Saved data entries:
+===+

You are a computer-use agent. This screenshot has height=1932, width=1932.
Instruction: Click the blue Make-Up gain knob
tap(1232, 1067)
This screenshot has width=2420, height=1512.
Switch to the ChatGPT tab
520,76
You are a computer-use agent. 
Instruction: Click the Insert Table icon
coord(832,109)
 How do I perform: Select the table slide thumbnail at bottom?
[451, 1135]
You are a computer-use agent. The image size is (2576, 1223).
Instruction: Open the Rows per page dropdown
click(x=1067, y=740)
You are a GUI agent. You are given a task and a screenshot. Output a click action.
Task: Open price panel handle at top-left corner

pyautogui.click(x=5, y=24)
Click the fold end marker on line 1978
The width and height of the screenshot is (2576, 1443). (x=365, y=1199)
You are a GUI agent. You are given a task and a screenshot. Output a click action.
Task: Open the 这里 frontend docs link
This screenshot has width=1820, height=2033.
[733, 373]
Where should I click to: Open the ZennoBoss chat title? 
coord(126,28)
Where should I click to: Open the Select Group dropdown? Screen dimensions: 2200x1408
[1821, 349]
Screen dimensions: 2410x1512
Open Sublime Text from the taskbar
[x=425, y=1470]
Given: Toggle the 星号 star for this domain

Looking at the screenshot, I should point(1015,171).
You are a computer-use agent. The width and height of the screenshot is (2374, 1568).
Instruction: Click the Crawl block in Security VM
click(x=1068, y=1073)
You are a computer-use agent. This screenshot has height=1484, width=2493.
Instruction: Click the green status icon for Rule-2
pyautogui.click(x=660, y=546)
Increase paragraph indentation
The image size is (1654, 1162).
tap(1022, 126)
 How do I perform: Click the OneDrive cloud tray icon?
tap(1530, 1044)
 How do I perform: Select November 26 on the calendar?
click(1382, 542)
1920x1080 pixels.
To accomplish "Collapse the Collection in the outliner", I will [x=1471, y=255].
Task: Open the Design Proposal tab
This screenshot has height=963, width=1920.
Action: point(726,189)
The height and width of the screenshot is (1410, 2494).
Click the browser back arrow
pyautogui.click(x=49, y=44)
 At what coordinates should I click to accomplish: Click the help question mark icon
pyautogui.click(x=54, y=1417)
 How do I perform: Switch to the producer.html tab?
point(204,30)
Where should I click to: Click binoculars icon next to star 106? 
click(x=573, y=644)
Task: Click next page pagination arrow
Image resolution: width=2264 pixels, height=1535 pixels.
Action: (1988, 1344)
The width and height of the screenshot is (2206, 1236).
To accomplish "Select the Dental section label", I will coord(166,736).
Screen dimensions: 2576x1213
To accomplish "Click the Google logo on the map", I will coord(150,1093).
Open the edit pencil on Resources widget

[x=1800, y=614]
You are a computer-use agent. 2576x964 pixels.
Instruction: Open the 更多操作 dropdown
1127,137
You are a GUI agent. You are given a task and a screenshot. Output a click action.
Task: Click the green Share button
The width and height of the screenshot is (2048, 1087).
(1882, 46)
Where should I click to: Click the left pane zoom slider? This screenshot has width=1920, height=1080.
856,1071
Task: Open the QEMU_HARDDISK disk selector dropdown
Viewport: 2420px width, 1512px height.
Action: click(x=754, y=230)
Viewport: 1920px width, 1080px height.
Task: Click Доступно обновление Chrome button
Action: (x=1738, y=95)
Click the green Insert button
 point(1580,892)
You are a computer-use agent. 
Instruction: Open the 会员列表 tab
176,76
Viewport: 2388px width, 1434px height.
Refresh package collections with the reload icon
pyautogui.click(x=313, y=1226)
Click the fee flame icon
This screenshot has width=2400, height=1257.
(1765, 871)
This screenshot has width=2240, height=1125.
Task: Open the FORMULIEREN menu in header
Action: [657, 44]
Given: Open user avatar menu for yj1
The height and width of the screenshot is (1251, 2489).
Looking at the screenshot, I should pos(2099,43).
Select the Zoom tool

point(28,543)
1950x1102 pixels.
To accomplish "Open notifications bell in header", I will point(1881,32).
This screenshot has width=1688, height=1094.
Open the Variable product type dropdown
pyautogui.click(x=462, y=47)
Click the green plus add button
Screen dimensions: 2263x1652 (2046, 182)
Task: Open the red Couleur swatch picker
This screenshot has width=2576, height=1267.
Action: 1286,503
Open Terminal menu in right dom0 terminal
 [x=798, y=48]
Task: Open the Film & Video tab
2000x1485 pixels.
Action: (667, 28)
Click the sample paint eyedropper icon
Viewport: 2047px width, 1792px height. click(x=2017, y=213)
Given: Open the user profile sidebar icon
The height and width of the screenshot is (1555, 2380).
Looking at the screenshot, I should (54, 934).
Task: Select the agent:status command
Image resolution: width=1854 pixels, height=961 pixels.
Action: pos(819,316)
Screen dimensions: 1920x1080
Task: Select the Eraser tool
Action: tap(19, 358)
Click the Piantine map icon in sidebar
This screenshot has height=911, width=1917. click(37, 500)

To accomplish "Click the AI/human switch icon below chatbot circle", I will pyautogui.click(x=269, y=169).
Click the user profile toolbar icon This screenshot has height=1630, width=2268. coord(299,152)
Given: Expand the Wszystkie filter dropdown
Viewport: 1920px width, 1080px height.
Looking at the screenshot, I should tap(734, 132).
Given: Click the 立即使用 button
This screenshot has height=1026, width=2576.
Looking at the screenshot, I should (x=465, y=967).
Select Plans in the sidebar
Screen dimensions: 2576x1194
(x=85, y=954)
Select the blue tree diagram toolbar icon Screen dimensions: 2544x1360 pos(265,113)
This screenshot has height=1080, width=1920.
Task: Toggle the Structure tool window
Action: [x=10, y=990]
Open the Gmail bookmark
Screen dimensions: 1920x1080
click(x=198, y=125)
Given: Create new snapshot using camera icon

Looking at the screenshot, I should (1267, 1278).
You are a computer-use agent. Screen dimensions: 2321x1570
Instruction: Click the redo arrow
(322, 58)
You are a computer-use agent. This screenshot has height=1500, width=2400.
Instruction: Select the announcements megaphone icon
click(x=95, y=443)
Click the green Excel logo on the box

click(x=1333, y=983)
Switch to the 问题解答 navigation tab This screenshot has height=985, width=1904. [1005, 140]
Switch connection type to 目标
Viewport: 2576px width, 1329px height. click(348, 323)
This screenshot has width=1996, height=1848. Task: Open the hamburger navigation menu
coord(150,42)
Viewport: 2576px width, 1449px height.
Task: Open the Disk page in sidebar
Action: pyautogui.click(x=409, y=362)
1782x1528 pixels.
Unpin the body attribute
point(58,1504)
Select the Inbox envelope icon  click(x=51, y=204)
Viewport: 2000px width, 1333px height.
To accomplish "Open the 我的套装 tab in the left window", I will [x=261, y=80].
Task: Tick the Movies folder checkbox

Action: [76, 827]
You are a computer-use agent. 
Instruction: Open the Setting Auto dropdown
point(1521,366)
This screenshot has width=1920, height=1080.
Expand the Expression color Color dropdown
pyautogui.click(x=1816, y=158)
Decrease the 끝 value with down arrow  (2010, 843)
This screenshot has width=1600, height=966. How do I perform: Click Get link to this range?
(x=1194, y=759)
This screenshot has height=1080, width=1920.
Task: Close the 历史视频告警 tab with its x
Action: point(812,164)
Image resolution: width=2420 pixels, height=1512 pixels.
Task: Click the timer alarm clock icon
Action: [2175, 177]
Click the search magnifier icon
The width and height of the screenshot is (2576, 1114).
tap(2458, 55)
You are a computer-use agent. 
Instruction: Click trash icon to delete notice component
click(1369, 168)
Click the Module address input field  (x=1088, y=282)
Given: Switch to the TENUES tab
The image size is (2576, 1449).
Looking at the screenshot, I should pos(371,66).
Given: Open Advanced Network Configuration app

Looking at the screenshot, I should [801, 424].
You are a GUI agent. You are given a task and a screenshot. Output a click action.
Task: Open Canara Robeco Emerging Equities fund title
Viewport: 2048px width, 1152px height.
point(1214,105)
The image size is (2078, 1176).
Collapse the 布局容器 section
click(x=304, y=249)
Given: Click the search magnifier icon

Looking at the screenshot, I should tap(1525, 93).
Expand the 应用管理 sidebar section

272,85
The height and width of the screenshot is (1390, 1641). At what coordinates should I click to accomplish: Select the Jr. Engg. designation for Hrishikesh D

+===+

Count the lines above that contain "profile" and reply with the figure alone.

**Output for this exercise**
2